───── Data to use ─────

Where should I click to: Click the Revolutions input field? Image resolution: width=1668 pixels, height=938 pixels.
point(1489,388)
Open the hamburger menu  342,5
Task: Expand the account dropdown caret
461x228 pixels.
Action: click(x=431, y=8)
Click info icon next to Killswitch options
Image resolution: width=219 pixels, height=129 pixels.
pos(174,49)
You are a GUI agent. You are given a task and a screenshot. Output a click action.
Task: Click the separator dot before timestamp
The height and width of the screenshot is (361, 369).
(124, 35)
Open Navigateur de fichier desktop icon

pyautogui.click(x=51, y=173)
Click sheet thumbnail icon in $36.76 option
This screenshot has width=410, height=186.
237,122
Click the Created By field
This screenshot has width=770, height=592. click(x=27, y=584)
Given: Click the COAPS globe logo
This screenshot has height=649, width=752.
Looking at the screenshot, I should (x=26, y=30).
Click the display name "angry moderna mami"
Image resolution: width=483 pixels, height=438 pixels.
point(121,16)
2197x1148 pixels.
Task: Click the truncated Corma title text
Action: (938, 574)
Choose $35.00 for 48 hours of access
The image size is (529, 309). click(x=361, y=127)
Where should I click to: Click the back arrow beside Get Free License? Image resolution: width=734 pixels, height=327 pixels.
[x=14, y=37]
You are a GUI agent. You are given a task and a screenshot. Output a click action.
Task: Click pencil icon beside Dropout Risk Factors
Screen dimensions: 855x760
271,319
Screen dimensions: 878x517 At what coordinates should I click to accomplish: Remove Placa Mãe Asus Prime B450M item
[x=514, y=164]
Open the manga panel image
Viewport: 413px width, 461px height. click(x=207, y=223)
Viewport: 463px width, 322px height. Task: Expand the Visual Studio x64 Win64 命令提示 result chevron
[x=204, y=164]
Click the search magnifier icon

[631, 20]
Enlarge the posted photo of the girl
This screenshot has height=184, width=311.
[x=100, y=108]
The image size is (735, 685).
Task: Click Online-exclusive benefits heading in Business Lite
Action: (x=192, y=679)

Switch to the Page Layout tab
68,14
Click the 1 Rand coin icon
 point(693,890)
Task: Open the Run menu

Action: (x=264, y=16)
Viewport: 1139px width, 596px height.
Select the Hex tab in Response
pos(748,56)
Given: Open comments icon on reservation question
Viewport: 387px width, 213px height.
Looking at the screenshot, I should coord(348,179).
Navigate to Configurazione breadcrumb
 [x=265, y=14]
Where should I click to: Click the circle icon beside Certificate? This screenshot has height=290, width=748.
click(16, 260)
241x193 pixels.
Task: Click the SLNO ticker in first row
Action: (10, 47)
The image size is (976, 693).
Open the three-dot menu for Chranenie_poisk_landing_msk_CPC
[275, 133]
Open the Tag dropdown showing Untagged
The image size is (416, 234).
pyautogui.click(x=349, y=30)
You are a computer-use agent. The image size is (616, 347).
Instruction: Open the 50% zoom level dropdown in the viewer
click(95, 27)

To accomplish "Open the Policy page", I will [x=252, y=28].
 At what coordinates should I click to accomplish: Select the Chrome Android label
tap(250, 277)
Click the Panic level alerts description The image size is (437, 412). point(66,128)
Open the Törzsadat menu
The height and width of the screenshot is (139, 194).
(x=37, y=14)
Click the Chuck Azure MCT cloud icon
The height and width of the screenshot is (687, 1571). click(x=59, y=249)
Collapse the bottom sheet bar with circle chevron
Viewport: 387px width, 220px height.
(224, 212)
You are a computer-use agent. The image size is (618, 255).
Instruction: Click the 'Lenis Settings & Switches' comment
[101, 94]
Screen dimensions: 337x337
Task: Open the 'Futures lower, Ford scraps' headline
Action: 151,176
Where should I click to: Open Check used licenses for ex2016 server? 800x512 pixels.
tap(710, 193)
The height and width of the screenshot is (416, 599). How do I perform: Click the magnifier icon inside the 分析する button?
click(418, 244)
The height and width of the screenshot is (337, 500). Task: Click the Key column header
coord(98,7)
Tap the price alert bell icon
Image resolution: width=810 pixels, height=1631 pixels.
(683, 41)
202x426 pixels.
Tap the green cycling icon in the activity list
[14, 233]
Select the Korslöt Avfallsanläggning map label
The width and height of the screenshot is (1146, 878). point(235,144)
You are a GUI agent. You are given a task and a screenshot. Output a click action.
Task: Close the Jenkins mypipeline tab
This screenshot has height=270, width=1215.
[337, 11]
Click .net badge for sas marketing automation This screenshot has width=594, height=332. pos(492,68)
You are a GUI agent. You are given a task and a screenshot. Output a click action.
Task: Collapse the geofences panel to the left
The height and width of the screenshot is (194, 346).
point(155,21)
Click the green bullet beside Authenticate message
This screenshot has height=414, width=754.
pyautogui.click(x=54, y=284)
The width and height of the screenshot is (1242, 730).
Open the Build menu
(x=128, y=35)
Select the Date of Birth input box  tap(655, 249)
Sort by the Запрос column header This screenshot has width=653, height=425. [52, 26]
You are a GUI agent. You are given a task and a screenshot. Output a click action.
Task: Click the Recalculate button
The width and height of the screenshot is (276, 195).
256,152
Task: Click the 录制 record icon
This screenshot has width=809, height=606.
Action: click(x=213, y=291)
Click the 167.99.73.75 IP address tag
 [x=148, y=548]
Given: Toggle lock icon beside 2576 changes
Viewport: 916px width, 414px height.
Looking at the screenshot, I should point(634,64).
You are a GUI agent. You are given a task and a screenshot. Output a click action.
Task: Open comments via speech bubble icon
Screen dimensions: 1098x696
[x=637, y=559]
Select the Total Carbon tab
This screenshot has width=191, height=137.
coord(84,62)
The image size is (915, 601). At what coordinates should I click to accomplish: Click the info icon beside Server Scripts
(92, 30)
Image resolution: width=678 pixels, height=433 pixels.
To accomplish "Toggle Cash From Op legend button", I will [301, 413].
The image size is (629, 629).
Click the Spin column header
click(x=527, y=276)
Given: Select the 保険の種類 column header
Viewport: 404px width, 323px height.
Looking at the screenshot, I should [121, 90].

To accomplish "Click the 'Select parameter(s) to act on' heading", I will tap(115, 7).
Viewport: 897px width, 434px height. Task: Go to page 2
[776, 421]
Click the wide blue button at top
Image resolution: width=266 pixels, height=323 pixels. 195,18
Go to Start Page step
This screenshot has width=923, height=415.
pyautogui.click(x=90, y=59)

─────

Everything above from the line containing "The height and width of the screenshot is (337, 500)." down to the line containing "Task: Close the Jenkins mypipeline tab" should be copied exactly, both end lines included, and nothing else.

The height and width of the screenshot is (337, 500). Task: Click the Key column header
coord(98,7)
Tap the price alert bell icon
Image resolution: width=810 pixels, height=1631 pixels.
(683, 41)
202x426 pixels.
Tap the green cycling icon in the activity list
[14, 233]
Select the Korslöt Avfallsanläggning map label
The width and height of the screenshot is (1146, 878). point(235,144)
You are a GUI agent. You are given a task and a screenshot. Output a click action.
Task: Close the Jenkins mypipeline tab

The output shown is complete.